Penalties for a violation of the Anti-Kickback Statute (AKS) are severe and costly.
The penalties are assessed not only for the medical provider who pays kickbacks in health care, but also on the medical provider who receives those kickbacks — and they are assessed for each kickback.
According to Office of Inspector General (OIG), violations can carry criminal and administrative sanctions. These include fines, jail terms, and exclusion from Medicare, Medicaid and other federal health programs.
Each violation can carry a fine of up to $50,000, in addition to three times the amount of the kickback.
In addition to monetary sanctions, violators may also be sentenced for up to five years in jail.
Further, a violation of the AKS also can serve as a basis for a False Claim Act violation. This is a great expansion of the False Claim Act, and it has served to strengthen the federal government’s enforcement of Medicare and Medicaid Fraud prevention laws.
In addition to the (AKS), federal law also prohibits medical providers from offering financial inducement directly to Medicare and Medicaid beneficiaries.

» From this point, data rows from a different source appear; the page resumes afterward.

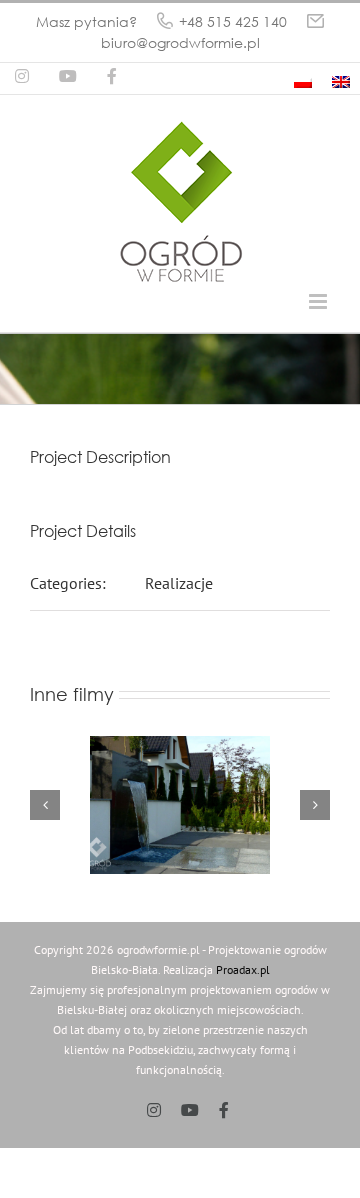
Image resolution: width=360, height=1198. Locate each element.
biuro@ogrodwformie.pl (180, 42)
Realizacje (179, 583)
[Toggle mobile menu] (319, 301)
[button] (45, 805)
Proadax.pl (243, 969)
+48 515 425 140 (233, 21)
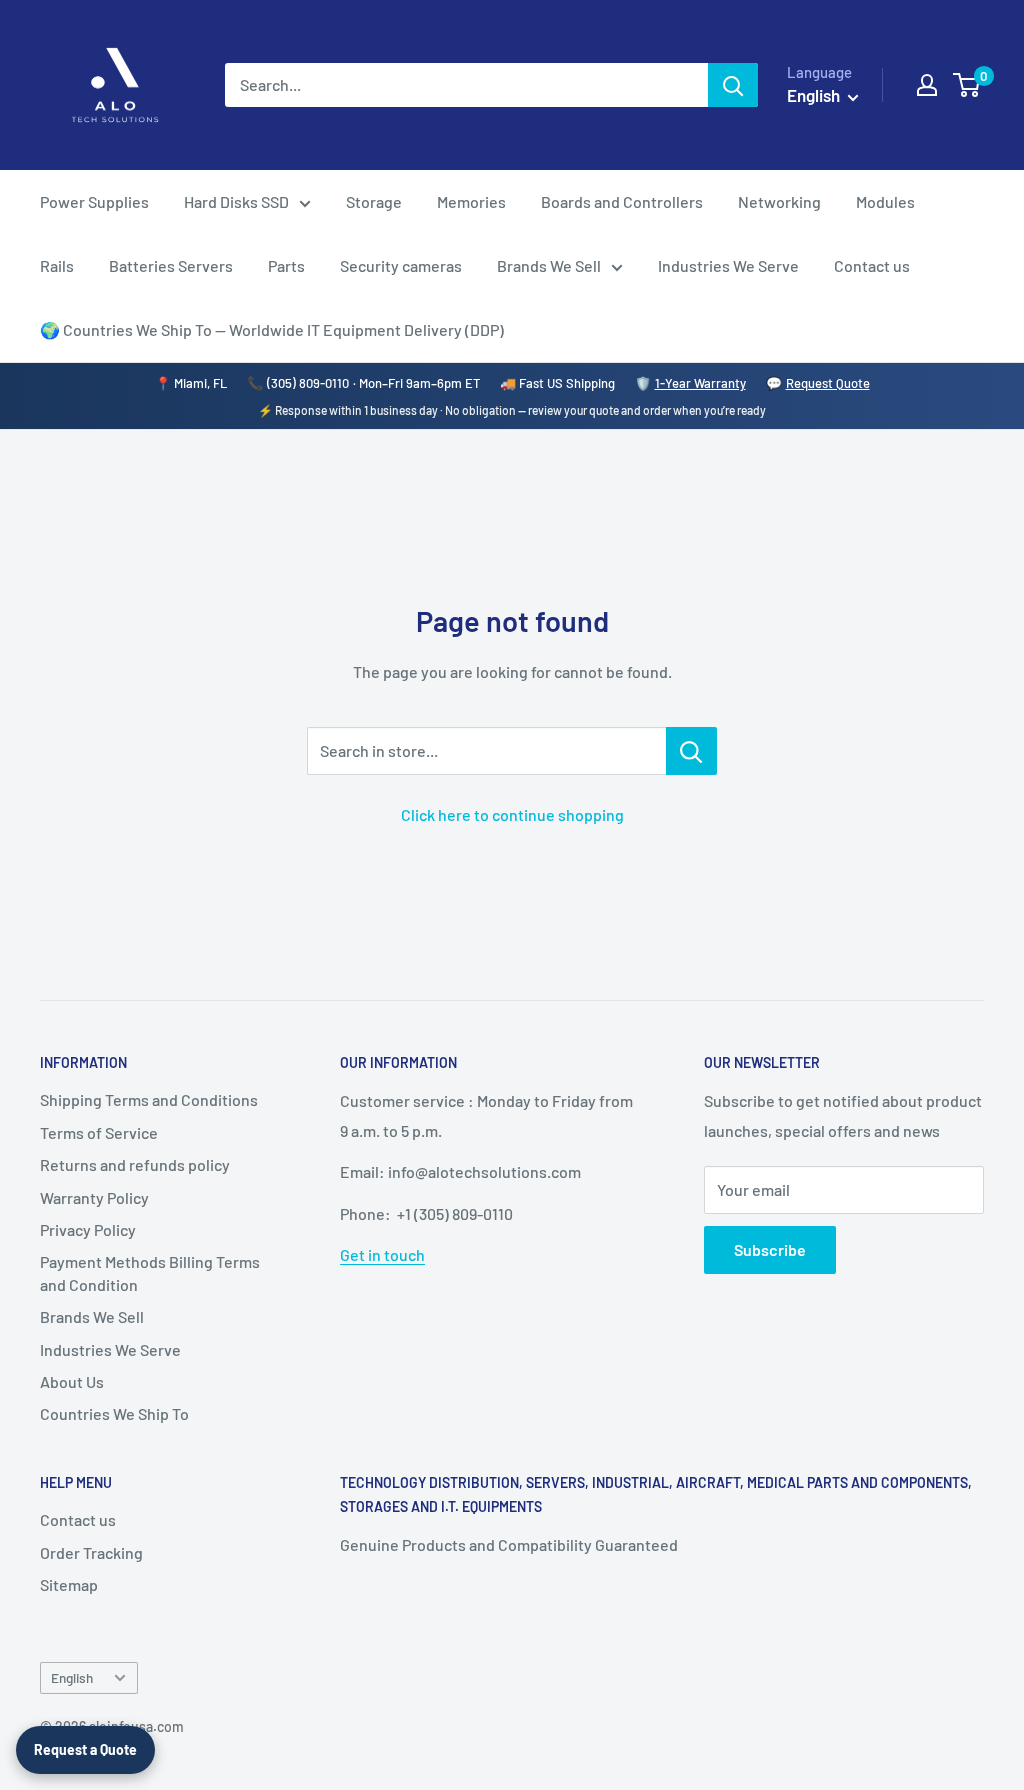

According to the Office of Inspector General’s publication “A Roadmap for New Physicians,” a medical provider may not systematically waive a Medicare or Medicaid beneficiary’s co-pay in order to encourage the patient to utilize the provider’s office or facility. It is possible to make concessions for individual patients that can show financial hardship, but this investigation must be documented for the individual.